Well I was running out of time before my track day on Sunday (read about it in the YZF750 forum) to do much more fiddling with the carbs.

I did recheck the main jets. My apologies, they are 152, not 125 as I earlier stated. (I think they told me I had early onset alzheimers, but I can't remember.) So EXUP is was right, the 125 would have been way too lean.

Since time was short I reset the carbs back to thier original settings, pilot 1-1/2 turns out, 100 on the slow air (1 turn out on the adjustable air jets), 200 on the main air, and 152 mains. I also loosened the throttle cable some--it already had a bit of free play and carbs seemed to snap back fine--but I had nothing the loose.

Then put the K&N pods on instead of the velocity stacks, then air box, buttoned it up without even starting it up and went to the track yesterday.

I was pleasantly suprised! While it didn't pull as hard up top it did everything else surprisingly well.

While I still noticed some tendency for the revs to hang coming off throttle, it was not as frequent nor as severe as before. It might hang at 2k instead of three and just once in a awhile.

And it ran much much better under 6K than before--I could barely get it off the line unless reving high, and trying to drive out of corner with the revs below 8K was just an embarassment. Yesterday--no problem.

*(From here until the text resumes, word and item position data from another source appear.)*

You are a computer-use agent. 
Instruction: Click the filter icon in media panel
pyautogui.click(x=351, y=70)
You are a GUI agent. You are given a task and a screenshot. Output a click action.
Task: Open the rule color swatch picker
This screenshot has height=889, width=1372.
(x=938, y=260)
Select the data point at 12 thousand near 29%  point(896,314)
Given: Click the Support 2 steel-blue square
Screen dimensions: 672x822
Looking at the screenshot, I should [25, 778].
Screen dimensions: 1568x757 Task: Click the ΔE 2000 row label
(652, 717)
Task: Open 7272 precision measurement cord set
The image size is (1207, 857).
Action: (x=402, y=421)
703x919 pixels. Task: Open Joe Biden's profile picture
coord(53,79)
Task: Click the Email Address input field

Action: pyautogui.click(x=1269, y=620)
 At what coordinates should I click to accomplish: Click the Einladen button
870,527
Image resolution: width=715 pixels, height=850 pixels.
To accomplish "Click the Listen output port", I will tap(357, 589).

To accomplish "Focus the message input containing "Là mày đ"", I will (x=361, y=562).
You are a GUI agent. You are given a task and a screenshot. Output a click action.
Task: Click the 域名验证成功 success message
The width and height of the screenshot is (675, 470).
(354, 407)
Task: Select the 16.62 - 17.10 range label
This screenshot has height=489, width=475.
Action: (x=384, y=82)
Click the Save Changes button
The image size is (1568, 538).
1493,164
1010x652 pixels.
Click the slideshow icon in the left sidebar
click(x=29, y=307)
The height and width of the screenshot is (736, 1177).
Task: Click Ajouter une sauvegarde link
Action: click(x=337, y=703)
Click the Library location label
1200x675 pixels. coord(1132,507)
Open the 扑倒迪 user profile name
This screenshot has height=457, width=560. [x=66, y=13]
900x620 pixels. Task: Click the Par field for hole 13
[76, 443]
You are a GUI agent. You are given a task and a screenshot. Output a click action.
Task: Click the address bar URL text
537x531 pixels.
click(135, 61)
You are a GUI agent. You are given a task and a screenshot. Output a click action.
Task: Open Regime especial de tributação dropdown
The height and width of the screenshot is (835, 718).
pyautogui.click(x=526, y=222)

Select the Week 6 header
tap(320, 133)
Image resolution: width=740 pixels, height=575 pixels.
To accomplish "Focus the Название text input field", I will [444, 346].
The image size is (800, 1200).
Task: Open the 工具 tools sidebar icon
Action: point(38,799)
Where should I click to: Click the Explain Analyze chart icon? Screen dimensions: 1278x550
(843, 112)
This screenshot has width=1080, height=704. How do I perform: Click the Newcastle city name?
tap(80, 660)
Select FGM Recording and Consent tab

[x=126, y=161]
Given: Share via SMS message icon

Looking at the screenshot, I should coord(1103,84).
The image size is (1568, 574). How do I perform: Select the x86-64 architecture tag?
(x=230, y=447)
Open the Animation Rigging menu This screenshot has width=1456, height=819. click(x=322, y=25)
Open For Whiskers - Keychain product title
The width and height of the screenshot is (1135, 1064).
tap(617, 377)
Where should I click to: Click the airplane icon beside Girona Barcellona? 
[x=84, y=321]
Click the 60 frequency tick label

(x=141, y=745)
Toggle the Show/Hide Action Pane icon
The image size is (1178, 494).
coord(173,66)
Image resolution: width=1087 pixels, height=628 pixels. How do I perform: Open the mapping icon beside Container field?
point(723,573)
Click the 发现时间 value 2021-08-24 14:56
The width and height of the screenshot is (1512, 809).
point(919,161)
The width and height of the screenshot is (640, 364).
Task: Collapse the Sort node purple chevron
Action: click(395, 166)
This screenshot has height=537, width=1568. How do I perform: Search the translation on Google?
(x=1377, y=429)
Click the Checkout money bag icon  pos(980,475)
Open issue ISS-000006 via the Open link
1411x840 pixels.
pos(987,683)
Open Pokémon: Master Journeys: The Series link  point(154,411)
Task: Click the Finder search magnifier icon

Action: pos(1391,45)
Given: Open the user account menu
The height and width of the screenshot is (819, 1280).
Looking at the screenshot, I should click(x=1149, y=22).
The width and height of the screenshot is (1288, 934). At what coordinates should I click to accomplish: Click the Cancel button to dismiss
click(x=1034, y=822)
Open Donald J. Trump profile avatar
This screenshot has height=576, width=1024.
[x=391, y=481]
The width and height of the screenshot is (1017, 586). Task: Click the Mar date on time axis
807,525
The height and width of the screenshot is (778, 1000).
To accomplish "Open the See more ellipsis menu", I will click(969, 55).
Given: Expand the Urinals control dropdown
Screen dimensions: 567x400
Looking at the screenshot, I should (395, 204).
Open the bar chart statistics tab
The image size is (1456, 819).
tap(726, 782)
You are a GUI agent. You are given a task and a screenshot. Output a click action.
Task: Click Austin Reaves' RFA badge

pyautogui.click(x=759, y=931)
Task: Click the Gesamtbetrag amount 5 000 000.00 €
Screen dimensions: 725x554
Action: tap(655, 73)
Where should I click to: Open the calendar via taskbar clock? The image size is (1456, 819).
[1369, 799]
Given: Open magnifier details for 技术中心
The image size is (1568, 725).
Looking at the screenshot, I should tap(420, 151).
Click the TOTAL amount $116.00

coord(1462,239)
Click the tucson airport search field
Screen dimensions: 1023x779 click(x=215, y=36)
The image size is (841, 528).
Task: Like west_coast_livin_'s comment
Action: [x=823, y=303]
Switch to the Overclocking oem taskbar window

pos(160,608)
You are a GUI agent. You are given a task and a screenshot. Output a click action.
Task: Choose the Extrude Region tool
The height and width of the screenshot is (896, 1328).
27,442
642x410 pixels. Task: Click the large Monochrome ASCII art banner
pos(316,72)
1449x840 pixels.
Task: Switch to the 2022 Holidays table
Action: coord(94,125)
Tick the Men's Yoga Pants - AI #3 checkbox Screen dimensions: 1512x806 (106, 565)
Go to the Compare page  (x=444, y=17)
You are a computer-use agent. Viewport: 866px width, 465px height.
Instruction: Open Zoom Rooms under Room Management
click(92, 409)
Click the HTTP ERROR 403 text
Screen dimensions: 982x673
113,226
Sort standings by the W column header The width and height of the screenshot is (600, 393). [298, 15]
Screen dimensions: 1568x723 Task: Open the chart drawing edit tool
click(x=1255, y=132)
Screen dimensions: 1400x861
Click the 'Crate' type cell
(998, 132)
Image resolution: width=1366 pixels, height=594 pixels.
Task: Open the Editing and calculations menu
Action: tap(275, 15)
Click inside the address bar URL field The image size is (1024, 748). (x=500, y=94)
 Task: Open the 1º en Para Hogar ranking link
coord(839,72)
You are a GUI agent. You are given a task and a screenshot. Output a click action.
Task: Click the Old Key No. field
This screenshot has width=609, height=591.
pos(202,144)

In addition, that surge of power around 7-8K was much less pronounced, probably in part due the the loss of power up top. I was getting a lot smoother exits, able to roll on throttle through the corners.

This backs up what I was hearing here--I was running lean, especialy at lower RPMs. With the filters on it was richening the mixture across the powerband, reaping good benfits at low RPM, but suffering on top.

Being that this is a track and not a race bike I could ride it like this all season. I would like to get some of that power back up top--but that may be a lost cause unless I go back to the velocity stacks. I'd also like to try to get that final bit of "hanging" taken care of. Maybe play with the cables some more, look for other mechanical isses, and open the pilot jet some.

FYI, I don't think Mike Walsh designed that air box for the K&N pods. It's a very tight fit and I was stretching that fiberglass to get it buttoned up. It's not surprise--just the pods alone under the tanks with no airbox barely fit. I think I partially crushed one filter.